Un jugement sans fond

30.10.2014 -

Le 28 octobre à Amiens, les prévenus sur les marches du tribunal avant leur procès.

Le 28 avril, les juges du tribunal correctionnel d'Amiens, cantonnés au traitement des faits reprochés suite à des actions syndicales d'opposition à l'usine des milles vaches, a sévèrement condamnés neufs militants confédérés. Le fond n'a pas été entendu.

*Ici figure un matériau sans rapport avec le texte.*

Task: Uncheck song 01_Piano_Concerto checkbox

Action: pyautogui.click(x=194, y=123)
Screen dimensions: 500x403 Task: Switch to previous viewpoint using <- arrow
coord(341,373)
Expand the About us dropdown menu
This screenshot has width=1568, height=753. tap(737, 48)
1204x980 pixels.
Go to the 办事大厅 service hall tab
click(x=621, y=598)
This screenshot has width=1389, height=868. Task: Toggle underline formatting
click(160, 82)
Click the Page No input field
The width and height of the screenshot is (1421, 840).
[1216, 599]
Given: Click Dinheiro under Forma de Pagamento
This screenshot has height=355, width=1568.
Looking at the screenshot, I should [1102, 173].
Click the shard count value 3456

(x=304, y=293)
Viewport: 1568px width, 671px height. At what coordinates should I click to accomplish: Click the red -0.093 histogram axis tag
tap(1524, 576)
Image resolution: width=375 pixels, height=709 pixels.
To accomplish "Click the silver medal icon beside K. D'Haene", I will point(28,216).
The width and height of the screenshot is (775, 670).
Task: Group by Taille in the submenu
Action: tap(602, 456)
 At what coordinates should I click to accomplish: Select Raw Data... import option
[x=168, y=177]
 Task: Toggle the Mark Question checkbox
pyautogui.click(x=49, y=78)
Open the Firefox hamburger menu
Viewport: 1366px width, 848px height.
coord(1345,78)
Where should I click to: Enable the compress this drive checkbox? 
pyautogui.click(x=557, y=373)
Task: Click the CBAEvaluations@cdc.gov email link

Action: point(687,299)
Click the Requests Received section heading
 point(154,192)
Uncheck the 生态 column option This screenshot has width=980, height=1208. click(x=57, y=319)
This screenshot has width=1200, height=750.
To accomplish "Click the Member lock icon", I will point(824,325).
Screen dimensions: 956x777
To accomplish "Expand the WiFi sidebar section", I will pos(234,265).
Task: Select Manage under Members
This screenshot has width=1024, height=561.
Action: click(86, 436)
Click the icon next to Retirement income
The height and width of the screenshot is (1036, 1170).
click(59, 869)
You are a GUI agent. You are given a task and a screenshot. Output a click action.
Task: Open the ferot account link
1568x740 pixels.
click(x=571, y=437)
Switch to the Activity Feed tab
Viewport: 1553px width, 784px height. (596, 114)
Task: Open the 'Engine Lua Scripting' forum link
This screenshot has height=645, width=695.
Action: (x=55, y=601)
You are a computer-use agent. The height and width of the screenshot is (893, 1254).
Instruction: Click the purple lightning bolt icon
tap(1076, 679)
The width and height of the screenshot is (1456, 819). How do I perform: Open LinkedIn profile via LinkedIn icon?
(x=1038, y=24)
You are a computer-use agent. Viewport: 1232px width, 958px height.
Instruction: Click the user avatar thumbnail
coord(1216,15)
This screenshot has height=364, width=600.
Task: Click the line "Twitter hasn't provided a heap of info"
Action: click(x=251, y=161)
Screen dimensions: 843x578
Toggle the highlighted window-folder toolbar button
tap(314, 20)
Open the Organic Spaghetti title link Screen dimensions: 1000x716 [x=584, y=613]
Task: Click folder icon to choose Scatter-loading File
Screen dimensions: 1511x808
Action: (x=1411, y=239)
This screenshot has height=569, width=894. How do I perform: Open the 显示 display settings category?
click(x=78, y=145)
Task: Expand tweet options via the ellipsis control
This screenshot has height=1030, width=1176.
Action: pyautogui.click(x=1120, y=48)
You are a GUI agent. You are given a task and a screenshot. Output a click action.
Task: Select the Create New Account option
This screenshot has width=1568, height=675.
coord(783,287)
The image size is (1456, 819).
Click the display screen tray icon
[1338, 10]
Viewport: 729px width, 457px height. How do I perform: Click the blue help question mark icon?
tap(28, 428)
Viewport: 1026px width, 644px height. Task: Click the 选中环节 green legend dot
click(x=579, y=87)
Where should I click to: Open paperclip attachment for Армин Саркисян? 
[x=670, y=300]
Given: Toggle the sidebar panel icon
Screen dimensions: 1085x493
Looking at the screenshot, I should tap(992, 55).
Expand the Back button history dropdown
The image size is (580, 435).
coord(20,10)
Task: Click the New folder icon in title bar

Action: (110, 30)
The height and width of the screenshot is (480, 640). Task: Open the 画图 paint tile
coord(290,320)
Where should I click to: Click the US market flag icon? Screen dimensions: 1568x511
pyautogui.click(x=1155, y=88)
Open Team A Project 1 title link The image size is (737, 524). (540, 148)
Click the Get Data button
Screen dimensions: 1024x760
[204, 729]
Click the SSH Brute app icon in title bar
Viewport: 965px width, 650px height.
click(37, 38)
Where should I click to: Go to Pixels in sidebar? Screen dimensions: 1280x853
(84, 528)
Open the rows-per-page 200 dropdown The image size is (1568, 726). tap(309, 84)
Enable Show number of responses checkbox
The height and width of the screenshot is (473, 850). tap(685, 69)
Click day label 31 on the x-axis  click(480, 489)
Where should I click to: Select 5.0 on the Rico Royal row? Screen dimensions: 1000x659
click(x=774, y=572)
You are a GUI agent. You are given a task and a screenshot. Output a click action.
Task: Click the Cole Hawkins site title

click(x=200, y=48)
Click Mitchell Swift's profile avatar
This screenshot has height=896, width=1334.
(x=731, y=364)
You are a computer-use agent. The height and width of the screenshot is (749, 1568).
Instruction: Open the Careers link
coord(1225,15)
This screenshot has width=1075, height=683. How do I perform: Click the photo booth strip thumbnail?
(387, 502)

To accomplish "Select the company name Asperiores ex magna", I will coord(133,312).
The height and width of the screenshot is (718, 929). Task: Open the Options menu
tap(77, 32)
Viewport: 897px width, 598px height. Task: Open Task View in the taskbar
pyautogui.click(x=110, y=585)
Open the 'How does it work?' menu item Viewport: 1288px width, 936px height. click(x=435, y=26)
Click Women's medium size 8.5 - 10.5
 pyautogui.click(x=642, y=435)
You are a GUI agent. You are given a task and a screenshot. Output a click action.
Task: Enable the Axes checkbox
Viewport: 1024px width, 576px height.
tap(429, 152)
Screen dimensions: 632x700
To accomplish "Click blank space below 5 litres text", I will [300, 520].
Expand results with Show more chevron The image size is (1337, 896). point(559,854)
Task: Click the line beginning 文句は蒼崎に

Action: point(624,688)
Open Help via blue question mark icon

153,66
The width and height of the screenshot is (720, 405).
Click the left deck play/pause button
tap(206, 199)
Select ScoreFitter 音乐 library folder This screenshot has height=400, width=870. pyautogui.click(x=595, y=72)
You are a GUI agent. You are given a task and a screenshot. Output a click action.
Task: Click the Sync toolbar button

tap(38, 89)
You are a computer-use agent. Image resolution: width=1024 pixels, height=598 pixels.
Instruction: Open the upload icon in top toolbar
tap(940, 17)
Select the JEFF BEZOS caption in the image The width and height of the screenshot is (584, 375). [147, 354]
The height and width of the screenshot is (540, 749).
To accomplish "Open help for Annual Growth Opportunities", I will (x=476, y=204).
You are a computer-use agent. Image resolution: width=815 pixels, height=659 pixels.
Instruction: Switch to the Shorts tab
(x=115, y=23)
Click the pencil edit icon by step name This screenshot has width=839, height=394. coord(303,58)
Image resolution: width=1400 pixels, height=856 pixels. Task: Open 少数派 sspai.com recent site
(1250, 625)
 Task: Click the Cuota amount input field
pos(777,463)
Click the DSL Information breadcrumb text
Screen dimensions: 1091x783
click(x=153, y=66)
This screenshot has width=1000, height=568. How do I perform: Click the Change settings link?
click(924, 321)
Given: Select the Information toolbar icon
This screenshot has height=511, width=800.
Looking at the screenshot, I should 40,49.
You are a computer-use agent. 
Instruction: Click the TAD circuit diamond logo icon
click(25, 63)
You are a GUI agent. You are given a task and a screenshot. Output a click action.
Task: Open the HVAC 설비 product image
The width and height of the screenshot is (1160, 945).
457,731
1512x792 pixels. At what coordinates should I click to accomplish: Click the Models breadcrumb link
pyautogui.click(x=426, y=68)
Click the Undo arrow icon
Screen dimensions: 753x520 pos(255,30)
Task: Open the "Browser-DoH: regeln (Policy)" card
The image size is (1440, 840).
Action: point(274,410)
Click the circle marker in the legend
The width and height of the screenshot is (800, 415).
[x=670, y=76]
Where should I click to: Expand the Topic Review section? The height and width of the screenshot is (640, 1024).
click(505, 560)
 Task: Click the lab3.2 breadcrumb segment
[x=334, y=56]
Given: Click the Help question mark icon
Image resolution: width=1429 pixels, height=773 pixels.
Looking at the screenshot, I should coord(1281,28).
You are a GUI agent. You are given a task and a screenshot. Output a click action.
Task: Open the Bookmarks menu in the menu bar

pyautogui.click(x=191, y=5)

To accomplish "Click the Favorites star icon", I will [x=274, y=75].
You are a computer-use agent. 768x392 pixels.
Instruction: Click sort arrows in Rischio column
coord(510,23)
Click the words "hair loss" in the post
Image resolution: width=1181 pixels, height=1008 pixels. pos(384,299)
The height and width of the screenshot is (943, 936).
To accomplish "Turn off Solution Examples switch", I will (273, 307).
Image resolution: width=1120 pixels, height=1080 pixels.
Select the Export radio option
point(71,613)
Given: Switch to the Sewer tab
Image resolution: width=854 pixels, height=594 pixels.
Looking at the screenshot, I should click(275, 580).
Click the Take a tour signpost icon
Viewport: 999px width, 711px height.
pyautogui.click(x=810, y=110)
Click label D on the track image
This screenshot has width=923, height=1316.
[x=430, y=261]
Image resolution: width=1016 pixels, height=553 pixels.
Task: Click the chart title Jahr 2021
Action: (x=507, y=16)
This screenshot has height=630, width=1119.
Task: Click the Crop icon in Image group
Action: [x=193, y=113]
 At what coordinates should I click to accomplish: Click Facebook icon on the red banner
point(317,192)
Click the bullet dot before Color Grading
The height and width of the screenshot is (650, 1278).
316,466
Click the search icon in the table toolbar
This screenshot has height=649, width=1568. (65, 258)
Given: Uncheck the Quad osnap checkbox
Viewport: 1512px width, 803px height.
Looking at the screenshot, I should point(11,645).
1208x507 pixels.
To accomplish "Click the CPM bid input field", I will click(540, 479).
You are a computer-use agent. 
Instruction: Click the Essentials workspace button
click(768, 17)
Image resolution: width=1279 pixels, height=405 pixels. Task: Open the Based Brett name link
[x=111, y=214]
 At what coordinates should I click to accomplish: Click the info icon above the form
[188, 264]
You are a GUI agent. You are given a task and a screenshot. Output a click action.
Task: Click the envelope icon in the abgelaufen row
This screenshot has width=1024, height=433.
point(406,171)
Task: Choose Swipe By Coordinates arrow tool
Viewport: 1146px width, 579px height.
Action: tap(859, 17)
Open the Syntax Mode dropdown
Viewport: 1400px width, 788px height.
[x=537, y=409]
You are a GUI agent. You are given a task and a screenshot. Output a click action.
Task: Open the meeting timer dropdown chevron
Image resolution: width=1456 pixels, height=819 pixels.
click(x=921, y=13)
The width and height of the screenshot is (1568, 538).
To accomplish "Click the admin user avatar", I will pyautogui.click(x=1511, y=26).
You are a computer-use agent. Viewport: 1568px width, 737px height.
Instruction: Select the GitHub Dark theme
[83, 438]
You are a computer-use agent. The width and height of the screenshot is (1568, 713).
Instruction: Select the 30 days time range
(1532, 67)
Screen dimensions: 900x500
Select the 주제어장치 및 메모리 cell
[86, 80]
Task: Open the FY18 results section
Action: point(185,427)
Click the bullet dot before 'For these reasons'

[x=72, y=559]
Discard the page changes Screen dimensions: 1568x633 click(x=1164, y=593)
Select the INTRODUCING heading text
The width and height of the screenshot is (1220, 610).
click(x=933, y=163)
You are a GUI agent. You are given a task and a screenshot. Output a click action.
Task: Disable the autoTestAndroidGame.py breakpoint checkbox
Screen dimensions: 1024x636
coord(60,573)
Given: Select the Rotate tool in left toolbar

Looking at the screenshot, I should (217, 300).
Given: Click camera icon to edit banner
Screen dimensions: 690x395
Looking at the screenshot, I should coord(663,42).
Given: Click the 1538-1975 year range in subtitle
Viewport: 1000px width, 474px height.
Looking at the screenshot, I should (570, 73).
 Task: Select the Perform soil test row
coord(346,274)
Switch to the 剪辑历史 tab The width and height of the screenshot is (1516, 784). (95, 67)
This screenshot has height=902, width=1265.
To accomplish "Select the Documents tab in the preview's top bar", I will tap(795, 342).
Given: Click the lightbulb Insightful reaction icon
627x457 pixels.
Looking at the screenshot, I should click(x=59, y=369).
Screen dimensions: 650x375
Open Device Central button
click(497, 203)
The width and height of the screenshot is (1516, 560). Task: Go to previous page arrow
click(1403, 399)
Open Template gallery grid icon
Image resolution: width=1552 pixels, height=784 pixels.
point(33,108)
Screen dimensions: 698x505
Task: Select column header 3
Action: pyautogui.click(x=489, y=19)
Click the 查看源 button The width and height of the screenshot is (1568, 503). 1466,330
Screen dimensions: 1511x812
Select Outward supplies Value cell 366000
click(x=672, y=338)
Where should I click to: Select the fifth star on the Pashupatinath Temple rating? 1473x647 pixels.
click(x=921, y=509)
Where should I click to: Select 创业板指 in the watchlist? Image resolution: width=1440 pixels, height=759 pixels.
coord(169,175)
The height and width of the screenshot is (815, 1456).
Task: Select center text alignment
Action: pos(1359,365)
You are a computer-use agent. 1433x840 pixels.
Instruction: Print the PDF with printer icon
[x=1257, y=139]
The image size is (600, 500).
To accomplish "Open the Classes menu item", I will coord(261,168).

Sur la place devant le tribunal d'Amiens, 4000 personnes participent à une tonique fête citoyenne - « un barnum » selon les propos dédaigneux de l'avocat de Michel Ramery, l'entrepreneur de BTP propriétaire de l'usine des milles vaches, à une cinquantaine de kilomètres de là. C'est l'opposition à cette usine qui a amené ce joyeux rassemblement dans la ville, en soutien à neuf militants de la Confédération paysanne jugés en même temps par le tribunal correctionnel. Les neuf prévenus (1) sont poursuivis pour dégradation en réunion, incitation à la dégradation en réunion, vol, recel, ou encore refus de prélèvement ADN, à la suite de deux actions de la Confédération paysanne sur le chantier de l'usine, à Drucat (Somme), en septembre 2013 puis en mai 2014 (2).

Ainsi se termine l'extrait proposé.